##### SOURCE MATERIAL #####

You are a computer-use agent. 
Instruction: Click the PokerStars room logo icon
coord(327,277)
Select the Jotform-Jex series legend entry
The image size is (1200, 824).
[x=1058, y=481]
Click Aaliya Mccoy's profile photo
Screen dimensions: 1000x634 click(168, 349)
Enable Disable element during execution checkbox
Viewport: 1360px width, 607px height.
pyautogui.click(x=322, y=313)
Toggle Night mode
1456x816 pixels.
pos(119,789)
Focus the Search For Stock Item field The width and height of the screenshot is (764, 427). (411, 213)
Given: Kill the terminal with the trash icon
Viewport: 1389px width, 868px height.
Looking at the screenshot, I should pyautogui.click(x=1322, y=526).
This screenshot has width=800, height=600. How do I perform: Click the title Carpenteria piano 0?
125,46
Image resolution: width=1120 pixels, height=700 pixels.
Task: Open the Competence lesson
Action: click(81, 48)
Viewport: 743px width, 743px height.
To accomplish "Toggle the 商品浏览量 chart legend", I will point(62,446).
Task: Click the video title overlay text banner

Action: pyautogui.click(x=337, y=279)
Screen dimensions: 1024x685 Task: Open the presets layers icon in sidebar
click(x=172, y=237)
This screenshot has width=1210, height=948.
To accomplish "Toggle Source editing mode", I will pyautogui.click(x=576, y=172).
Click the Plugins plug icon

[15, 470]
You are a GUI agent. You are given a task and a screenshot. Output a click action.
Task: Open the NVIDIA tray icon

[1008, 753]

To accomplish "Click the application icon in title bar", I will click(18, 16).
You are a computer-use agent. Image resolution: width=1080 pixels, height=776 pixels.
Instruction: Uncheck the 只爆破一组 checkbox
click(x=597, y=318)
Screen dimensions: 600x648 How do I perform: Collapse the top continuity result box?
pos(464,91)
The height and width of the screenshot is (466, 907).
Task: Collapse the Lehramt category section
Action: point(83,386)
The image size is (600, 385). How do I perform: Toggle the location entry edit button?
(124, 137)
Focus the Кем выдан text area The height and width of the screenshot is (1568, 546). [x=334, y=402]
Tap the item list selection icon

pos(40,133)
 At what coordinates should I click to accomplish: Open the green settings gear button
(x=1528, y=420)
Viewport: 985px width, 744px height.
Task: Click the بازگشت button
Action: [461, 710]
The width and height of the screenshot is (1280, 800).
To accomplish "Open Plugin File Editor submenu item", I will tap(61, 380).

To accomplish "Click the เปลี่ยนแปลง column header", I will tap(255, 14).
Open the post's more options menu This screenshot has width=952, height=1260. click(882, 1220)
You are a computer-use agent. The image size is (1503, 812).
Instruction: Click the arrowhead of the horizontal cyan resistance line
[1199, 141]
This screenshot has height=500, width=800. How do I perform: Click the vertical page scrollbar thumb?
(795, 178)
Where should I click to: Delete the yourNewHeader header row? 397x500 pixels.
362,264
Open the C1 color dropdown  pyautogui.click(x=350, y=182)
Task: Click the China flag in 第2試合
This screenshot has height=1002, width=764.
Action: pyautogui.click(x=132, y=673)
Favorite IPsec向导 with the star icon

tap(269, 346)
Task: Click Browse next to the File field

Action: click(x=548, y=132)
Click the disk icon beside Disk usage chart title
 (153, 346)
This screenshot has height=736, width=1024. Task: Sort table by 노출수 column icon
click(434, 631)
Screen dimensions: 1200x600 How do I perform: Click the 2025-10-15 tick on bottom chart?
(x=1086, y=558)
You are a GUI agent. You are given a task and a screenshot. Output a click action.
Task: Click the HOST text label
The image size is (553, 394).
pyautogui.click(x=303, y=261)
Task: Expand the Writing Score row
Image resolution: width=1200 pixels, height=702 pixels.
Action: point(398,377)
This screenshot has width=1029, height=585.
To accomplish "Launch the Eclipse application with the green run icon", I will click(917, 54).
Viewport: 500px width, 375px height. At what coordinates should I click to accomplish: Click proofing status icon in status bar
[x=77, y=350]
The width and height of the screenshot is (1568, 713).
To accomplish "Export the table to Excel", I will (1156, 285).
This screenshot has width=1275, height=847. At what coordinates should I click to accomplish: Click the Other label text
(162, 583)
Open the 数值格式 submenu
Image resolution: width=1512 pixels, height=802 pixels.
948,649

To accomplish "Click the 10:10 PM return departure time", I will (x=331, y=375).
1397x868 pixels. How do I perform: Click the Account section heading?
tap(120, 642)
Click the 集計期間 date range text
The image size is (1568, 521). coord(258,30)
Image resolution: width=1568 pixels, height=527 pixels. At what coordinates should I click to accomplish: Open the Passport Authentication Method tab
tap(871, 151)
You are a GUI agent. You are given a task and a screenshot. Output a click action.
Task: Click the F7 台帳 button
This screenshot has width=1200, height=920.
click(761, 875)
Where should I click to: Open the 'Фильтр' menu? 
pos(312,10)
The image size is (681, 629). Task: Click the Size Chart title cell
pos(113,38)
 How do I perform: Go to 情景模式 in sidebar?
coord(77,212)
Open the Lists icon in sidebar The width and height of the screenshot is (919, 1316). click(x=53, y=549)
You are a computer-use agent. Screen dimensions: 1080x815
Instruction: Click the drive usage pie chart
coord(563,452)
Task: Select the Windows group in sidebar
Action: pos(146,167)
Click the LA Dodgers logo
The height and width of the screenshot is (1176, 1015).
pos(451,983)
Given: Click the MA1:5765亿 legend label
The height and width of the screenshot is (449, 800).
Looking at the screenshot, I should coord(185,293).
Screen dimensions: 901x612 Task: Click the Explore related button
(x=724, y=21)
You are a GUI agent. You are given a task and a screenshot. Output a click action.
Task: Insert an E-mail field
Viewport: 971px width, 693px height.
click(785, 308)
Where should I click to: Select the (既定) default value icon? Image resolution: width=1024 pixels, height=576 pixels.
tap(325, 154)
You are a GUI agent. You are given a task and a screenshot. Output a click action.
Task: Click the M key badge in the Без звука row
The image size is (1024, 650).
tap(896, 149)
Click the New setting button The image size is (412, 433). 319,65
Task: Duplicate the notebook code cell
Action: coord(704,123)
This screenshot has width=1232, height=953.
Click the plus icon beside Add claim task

#####

# WORK REQUIRED
Taking the entries above, please repeat each one exactly.

# YOUR RESPONSE
You are a computer-use agent. 
Instruction: Click the PokerStars room logo icon
coord(327,277)
Select the Jotform-Jex series legend entry
The image size is (1200, 824).
[x=1058, y=481]
Click Aaliya Mccoy's profile photo
Screen dimensions: 1000x634 click(168, 349)
Enable Disable element during execution checkbox
Viewport: 1360px width, 607px height.
pyautogui.click(x=322, y=313)
Toggle Night mode
1456x816 pixels.
pos(119,789)
Focus the Search For Stock Item field The width and height of the screenshot is (764, 427). (411, 213)
Given: Kill the terminal with the trash icon
Viewport: 1389px width, 868px height.
Looking at the screenshot, I should pyautogui.click(x=1322, y=526).
This screenshot has width=800, height=600. How do I perform: Click the title Carpenteria piano 0?
125,46
Image resolution: width=1120 pixels, height=700 pixels.
Task: Open the Competence lesson
Action: click(81, 48)
Viewport: 743px width, 743px height.
To accomplish "Toggle the 商品浏览量 chart legend", I will point(62,446).
Task: Click the video title overlay text banner

Action: pyautogui.click(x=337, y=279)
Screen dimensions: 1024x685 Task: Open the presets layers icon in sidebar
click(x=172, y=237)
This screenshot has width=1210, height=948.
To accomplish "Toggle Source editing mode", I will pyautogui.click(x=576, y=172).
Click the Plugins plug icon

[15, 470]
You are a GUI agent. You are given a task and a screenshot. Output a click action.
Task: Open the NVIDIA tray icon

[1008, 753]

To accomplish "Click the application icon in title bar", I will click(18, 16).
You are a computer-use agent. Image resolution: width=1080 pixels, height=776 pixels.
Instruction: Uncheck the 只爆破一组 checkbox
click(x=597, y=318)
Screen dimensions: 600x648 How do I perform: Collapse the top continuity result box?
pos(464,91)
The height and width of the screenshot is (466, 907).
Task: Collapse the Lehramt category section
Action: point(83,386)
The image size is (600, 385). How do I perform: Toggle the location entry edit button?
(124, 137)
Focus the Кем выдан text area The height and width of the screenshot is (1568, 546). [x=334, y=402]
Tap the item list selection icon

pos(40,133)
 At what coordinates should I click to accomplish: Open the green settings gear button
(x=1528, y=420)
Viewport: 985px width, 744px height.
Task: Click the بازگشت button
Action: [461, 710]
The width and height of the screenshot is (1280, 800).
To accomplish "Open Plugin File Editor submenu item", I will tap(61, 380).

To accomplish "Click the เปลี่ยนแปลง column header", I will tap(255, 14).
Open the post's more options menu This screenshot has width=952, height=1260. click(882, 1220)
You are a computer-use agent. The image size is (1503, 812).
Instruction: Click the arrowhead of the horizontal cyan resistance line
[1199, 141]
This screenshot has height=500, width=800. How do I perform: Click the vertical page scrollbar thumb?
(795, 178)
Where should I click to: Delete the yourNewHeader header row? 397x500 pixels.
362,264
Open the C1 color dropdown  pyautogui.click(x=350, y=182)
Task: Click the China flag in 第2試合
This screenshot has height=1002, width=764.
Action: pyautogui.click(x=132, y=673)
Favorite IPsec向导 with the star icon

tap(269, 346)
Task: Click Browse next to the File field

Action: click(x=548, y=132)
Click the disk icon beside Disk usage chart title
 (153, 346)
This screenshot has height=736, width=1024. Task: Sort table by 노출수 column icon
click(434, 631)
Screen dimensions: 1200x600 How do I perform: Click the 2025-10-15 tick on bottom chart?
(x=1086, y=558)
You are a GUI agent. You are given a task and a screenshot. Output a click action.
Task: Click the HOST text label
The image size is (553, 394).
pyautogui.click(x=303, y=261)
Task: Expand the Writing Score row
Image resolution: width=1200 pixels, height=702 pixels.
Action: point(398,377)
This screenshot has width=1029, height=585.
To accomplish "Launch the Eclipse application with the green run icon", I will click(917, 54).
Viewport: 500px width, 375px height. At what coordinates should I click to accomplish: Click proofing status icon in status bar
[x=77, y=350]
The width and height of the screenshot is (1568, 713).
To accomplish "Export the table to Excel", I will (1156, 285).
This screenshot has width=1275, height=847. At what coordinates should I click to accomplish: Click the Other label text
(162, 583)
Open the 数值格式 submenu
Image resolution: width=1512 pixels, height=802 pixels.
948,649

To accomplish "Click the 10:10 PM return departure time", I will (x=331, y=375).
1397x868 pixels. How do I perform: Click the Account section heading?
tap(120, 642)
Click the 集計期間 date range text
The image size is (1568, 521). coord(258,30)
Image resolution: width=1568 pixels, height=527 pixels. At what coordinates should I click to accomplish: Open the Passport Authentication Method tab
tap(871, 151)
You are a GUI agent. You are given a task and a screenshot. Output a click action.
Task: Click the F7 台帳 button
This screenshot has width=1200, height=920.
click(761, 875)
Where should I click to: Open the 'Фильтр' menu? 
pos(312,10)
The image size is (681, 629). Task: Click the Size Chart title cell
pos(113,38)
 How do I perform: Go to 情景模式 in sidebar?
coord(77,212)
Open the Lists icon in sidebar The width and height of the screenshot is (919, 1316). click(x=53, y=549)
You are a computer-use agent. Screen dimensions: 1080x815
Instruction: Click the drive usage pie chart
coord(563,452)
Task: Select the Windows group in sidebar
Action: pos(146,167)
Click the LA Dodgers logo
The height and width of the screenshot is (1176, 1015).
pos(451,983)
Given: Click the MA1:5765亿 legend label
The height and width of the screenshot is (449, 800).
Looking at the screenshot, I should coord(185,293).
Screen dimensions: 901x612 Task: Click the Explore related button
(x=724, y=21)
You are a GUI agent. You are given a task and a screenshot. Output a click action.
Task: Insert an E-mail field
Viewport: 971px width, 693px height.
click(785, 308)
Where should I click to: Select the (既定) default value icon? Image resolution: width=1024 pixels, height=576 pixels.
tap(325, 154)
You are a GUI agent. You are given a task and a screenshot. Output a click action.
Task: Click the M key badge in the Без звука row
The image size is (1024, 650).
tap(896, 149)
Click the New setting button The image size is (412, 433). 319,65
Task: Duplicate the notebook code cell
Action: coord(704,123)
This screenshot has width=1232, height=953.
Click the plus icon beside Add claim task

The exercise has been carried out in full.